モネが体系的に「連作」の手法を実現したのは〈積みわら〉が最初だと考えられています。

画像: 《積みわら、雪の効果》1891年 油彩、カンヴァス 65.0×92.0cm スコットランド・ナショナル・ギャラリー © National Galleries of Scotland. Bequest of Sir Alexander Maitland 1965

《積みわら、雪の効果》1891年 油彩、カンヴァス 65.0×92.0cm スコットランド・ナショナル・ギャラリー
© National Galleries of Scotland. Bequest of Sir Alexander Maitland 1965

1886年までに描かれた積みわらは家畜の飼料用の干し草の山ですが、1890年から91年に描かれた積みわらは、脱穀前の麦を積み上げたものです。「連作」では、似た構図の〈積みわら〉が、天候や時間、季節による光の効果の違いによって描き分けられています。

第5章「睡蓮」とジヴェルニーの庭

後半生を過ごしたジヴェルニーはモネの尽きない着想源となります。セーヌ川支流のエプト川が流れる村の風景を四季折々にとらえて描きました。
「花の庭」と「水の庭」を本格的に整備し、「水の庭」では睡蓮を栽培し、池に日本風の太鼓橋を架けて藤棚をのせ、アヤメやカキツバタを植えました。

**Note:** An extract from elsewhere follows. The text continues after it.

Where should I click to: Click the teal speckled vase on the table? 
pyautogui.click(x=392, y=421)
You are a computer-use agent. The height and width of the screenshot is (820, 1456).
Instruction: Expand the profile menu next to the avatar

画像: 《睡蓮》1897-98年頃 油彩、カンヴァス 66.0×104.1cm ロサンゼルス・カウンティ美術館 Los Angeles County Museum of Art, Mrs. Fred Hathaway Bixby Bequest, M.62.8.13, photo © Museum Associates/LACMA

《睡蓮》1897-98年頃 油彩、カンヴァス 66.0×104.1cm ロサンゼルス・カウンティ美術館
Los Angeles County Museum of Art, Mrs. Fred Hathaway Bixby Bequest, M.62.8.13, photo © Museum Associates/LACMA

ジヴェルニーでモネが情熱を注いだのは絵の制作とガーデニングでした。池の水面を間近にとらえ、まるで大画面の一部のような作品です。赤みを帯びた白い睡蓮が豊かな花弁を広げ、切れ込みのある円い葉とともに池に浮かんでいます。クローズアップした構図を素早く粗い筆致でとらえ、青や紫など様々な色を使って活き活きと描かれています。

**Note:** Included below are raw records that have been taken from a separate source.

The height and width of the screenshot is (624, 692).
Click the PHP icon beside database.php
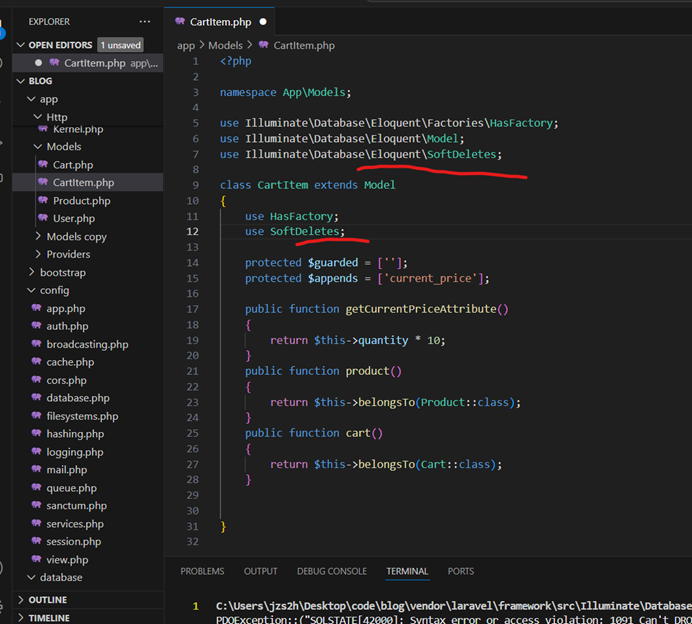[36, 398]
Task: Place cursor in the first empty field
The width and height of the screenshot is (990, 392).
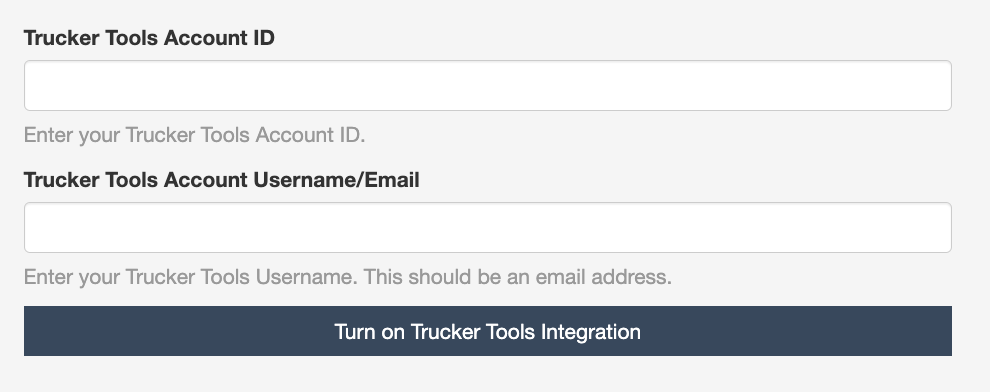Action: (487, 86)
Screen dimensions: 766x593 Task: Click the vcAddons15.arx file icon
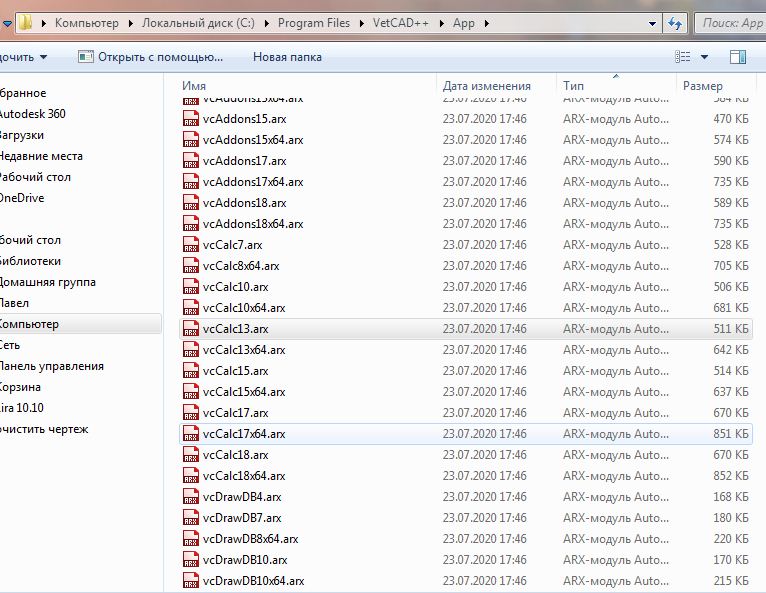[191, 119]
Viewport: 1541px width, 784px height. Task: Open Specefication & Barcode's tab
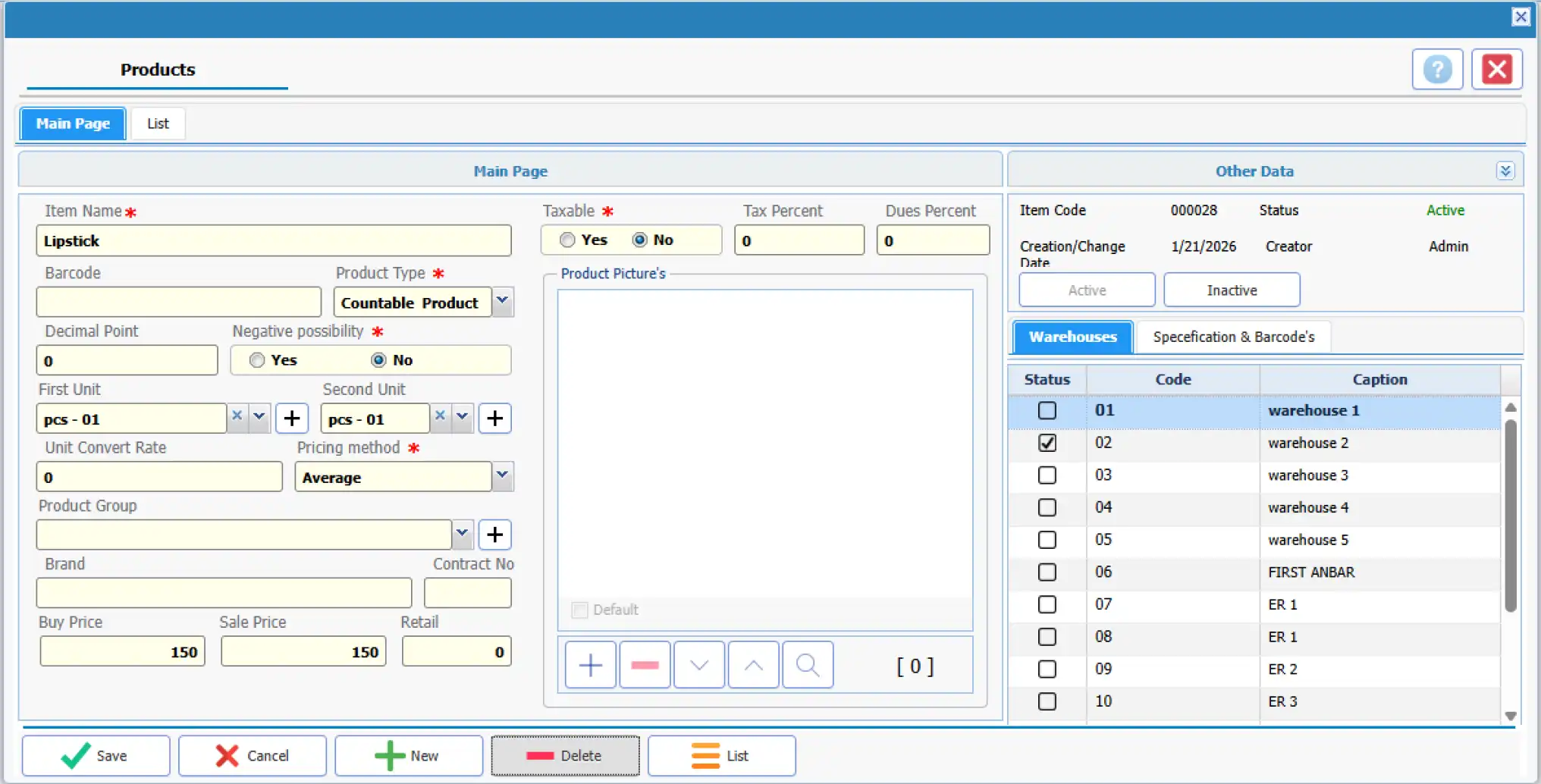pos(1233,337)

画像: 《睡蓮の池》1918年頃 油彩、カンヴァス 131.0×197.0cm ハッソ・プラットナー・コレクション © Hasso Plattner Collection

《睡蓮の池》1918年頃 油彩、カンヴァス 131.0×197.0cm
ハッソ・プラットナー・コレクション © Hasso Plattner Collection

庭の樹々や空の雲が、まるで鏡像のように池の水面に映し出され、その色と形が睡蓮の花や葉と交ざり合い、明るく暖かな色彩の見事な調和が構成されています。遠景になるほど光の量は増し、池の片隅に立って制作するモネの眼と、絵を見る私たちの眼が重なります。視覚障害を患いながらも制作に打ち込んでいた晩年の大作の一つです。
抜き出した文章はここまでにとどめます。